**Written task**
Update the material below by replacing "connector" with "coupling" and keeping every other word the same. Leave the pictures out of your version.
((
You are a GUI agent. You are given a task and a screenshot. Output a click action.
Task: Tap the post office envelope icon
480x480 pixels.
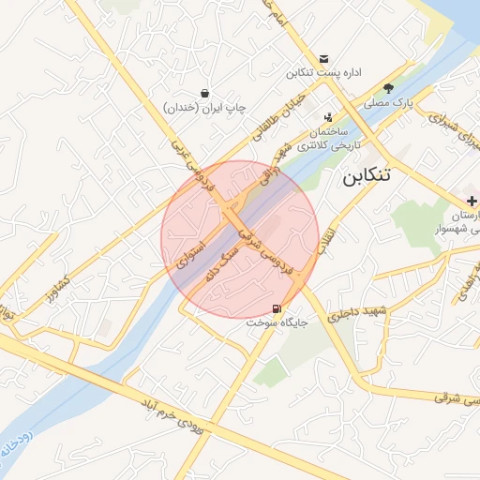(x=324, y=57)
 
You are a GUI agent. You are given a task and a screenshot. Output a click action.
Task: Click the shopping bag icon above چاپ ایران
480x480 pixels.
(x=204, y=93)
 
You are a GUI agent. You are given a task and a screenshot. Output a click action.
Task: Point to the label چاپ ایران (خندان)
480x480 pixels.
(x=204, y=108)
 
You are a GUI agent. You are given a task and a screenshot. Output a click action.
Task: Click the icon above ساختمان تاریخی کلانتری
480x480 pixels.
(x=327, y=118)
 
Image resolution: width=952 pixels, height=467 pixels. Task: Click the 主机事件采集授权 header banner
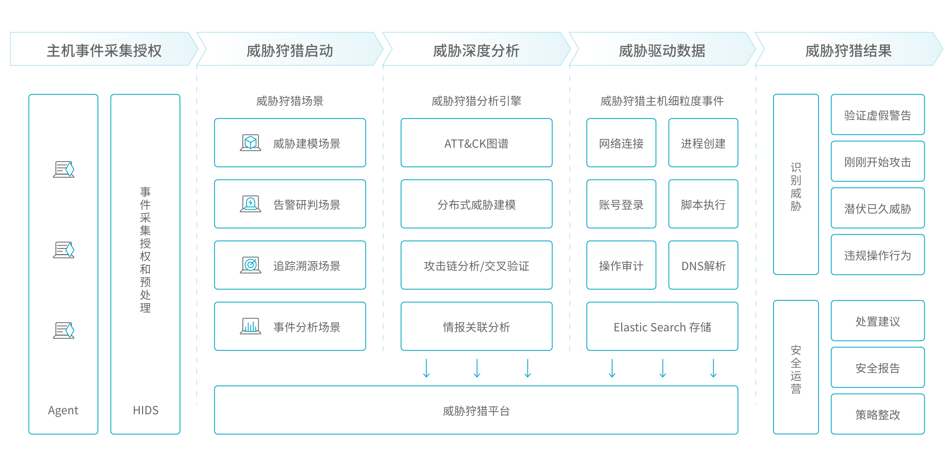coord(104,50)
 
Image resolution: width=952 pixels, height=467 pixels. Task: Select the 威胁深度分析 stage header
coord(476,50)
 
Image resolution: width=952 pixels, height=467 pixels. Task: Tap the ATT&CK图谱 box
coord(476,143)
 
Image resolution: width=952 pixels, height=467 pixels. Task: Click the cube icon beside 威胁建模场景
coord(250,143)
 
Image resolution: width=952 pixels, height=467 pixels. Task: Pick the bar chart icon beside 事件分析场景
coord(250,326)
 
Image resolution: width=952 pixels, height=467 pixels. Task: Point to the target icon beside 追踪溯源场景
coord(250,265)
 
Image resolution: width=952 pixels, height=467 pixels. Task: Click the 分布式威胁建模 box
coord(476,204)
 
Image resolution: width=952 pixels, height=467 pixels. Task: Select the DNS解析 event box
coord(703,265)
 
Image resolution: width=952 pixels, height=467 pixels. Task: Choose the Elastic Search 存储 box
coord(662,326)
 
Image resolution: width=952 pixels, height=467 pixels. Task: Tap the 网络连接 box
coord(621,143)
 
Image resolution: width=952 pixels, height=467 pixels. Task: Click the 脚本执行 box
coord(703,204)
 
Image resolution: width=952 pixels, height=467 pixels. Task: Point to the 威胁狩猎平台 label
coord(476,411)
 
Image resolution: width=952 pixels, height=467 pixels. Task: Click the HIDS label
coord(146,410)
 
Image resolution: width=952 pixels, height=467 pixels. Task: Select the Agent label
coord(63,410)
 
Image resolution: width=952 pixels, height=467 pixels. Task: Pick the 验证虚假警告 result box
coord(878,115)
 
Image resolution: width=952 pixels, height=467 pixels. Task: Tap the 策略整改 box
coord(878,414)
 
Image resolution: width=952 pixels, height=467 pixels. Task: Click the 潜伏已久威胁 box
coord(878,208)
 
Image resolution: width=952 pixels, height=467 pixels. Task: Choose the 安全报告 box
coord(878,368)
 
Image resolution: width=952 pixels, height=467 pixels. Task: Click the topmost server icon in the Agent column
coord(64,169)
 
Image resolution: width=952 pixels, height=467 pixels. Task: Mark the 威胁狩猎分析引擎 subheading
coord(476,101)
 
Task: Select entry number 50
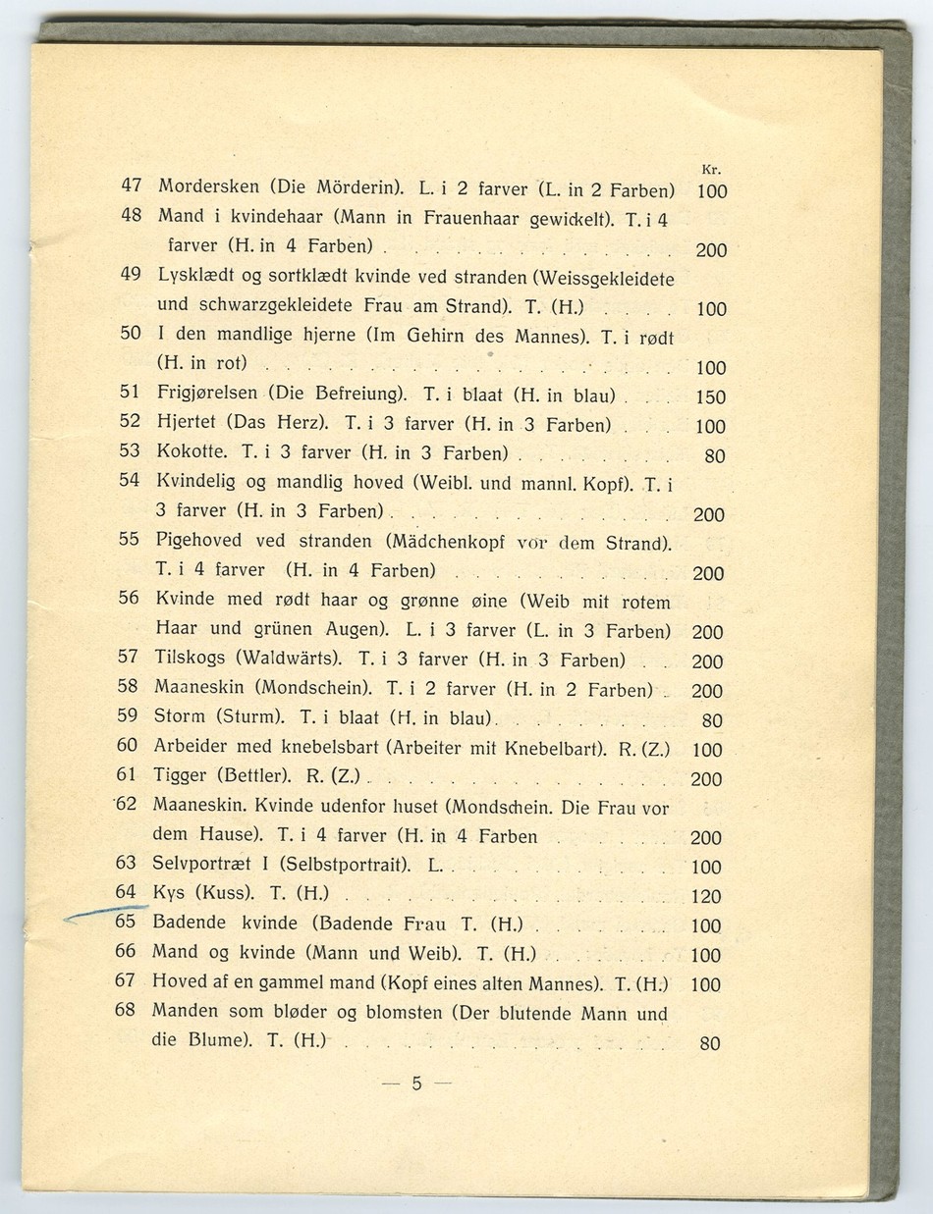click(x=131, y=333)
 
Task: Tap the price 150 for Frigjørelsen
click(x=709, y=397)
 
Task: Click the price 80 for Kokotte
click(x=715, y=456)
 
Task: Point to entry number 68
click(x=124, y=1010)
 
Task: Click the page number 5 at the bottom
click(x=416, y=1084)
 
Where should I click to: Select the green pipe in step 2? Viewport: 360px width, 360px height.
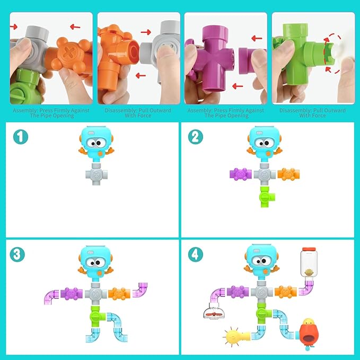[x=263, y=197]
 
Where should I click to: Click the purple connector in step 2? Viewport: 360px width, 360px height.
[x=240, y=174]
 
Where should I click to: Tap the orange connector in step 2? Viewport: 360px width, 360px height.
[x=288, y=174]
))
**Answer to the problem**
You are a GUI agent. You are given a task and a screenshot. Output a click action.
Task: Tap the post office envelope icon
480x480 pixels.
(x=324, y=57)
 
You are a GUI agent. You are given a task and a screenshot. Output a click action.
Task: Click the shopping bag icon above چاپ ایران
480x480 pixels.
(x=204, y=93)
 
You are a GUI agent. You are given a task and a screenshot. Output a click action.
Task: Point to the label چاپ ایران (خندان)
480x480 pixels.
(x=204, y=108)
 
You are a GUI agent. You are given a task and a screenshot. Output a click action.
Task: Click the icon above ساختمان تاریخی کلانتری
480x480 pixels.
(x=327, y=118)
 
Image resolution: width=952 pixels, height=467 pixels. Task: Click the 主机事件采集授权 header banner
coord(104,50)
 
Image resolution: width=952 pixels, height=467 pixels. Task: Select the 威胁深度分析 stage header
coord(476,50)
 
Image resolution: width=952 pixels, height=467 pixels. Task: Tap the ATT&CK图谱 box
coord(476,143)
 
Image resolution: width=952 pixels, height=467 pixels. Task: Click the cube icon beside 威胁建模场景
coord(250,143)
 
Image resolution: width=952 pixels, height=467 pixels. Task: Pick the bar chart icon beside 事件分析场景
coord(250,326)
 
Image resolution: width=952 pixels, height=467 pixels. Task: Point to the target icon beside 追踪溯源场景
coord(250,265)
 
Image resolution: width=952 pixels, height=467 pixels. Task: Click the 分布式威胁建模 box
coord(476,204)
 
Image resolution: width=952 pixels, height=467 pixels. Task: Select the DNS解析 event box
coord(703,265)
 
Image resolution: width=952 pixels, height=467 pixels. Task: Choose the Elastic Search 存储 box
coord(662,326)
 
Image resolution: width=952 pixels, height=467 pixels. Task: Tap the 网络连接 box
coord(621,143)
 
Image resolution: width=952 pixels, height=467 pixels. Task: Click the 脚本执行 box
coord(703,204)
 
Image resolution: width=952 pixels, height=467 pixels. Task: Point to the 威胁狩猎平台 label
coord(476,411)
 
Image resolution: width=952 pixels, height=467 pixels. Task: Click the HIDS label
coord(146,410)
 
Image resolution: width=952 pixels, height=467 pixels. Task: Select the Agent label
coord(63,410)
 
Image resolution: width=952 pixels, height=467 pixels. Task: Pick the 验证虚假警告 result box
coord(878,115)
 
Image resolution: width=952 pixels, height=467 pixels. Task: Tap the 策略整改 box
coord(878,414)
 
Image resolution: width=952 pixels, height=467 pixels. Task: Click the 潜伏已久威胁 box
coord(878,208)
 
Image resolution: width=952 pixels, height=467 pixels. Task: Choose the 安全报告 box
coord(878,368)
 
Image resolution: width=952 pixels, height=467 pixels. Task: Click the topmost server icon in the Agent column
coord(64,169)
 
Image resolution: width=952 pixels, height=467 pixels. Task: Mark the 威胁狩猎分析引擎 subheading
coord(476,101)
 
Task: Select entry number 50
click(x=131, y=333)
 
Task: Tap the price 150 for Frigjørelsen
click(x=709, y=397)
 
Task: Click the price 80 for Kokotte
click(x=715, y=456)
 
Task: Point to entry number 68
click(x=124, y=1010)
 
Task: Click the page number 5 at the bottom
click(x=416, y=1084)
 
Where should I click to: Select the green pipe in step 2? Viewport: 360px width, 360px height.
[x=263, y=197]
 
Where should I click to: Click the purple coupling in step 2? Viewport: 360px width, 360px height.
[x=240, y=174]
 
Where should I click to: Tap the orange coupling in step 2? Viewport: 360px width, 360px height.
[x=288, y=174]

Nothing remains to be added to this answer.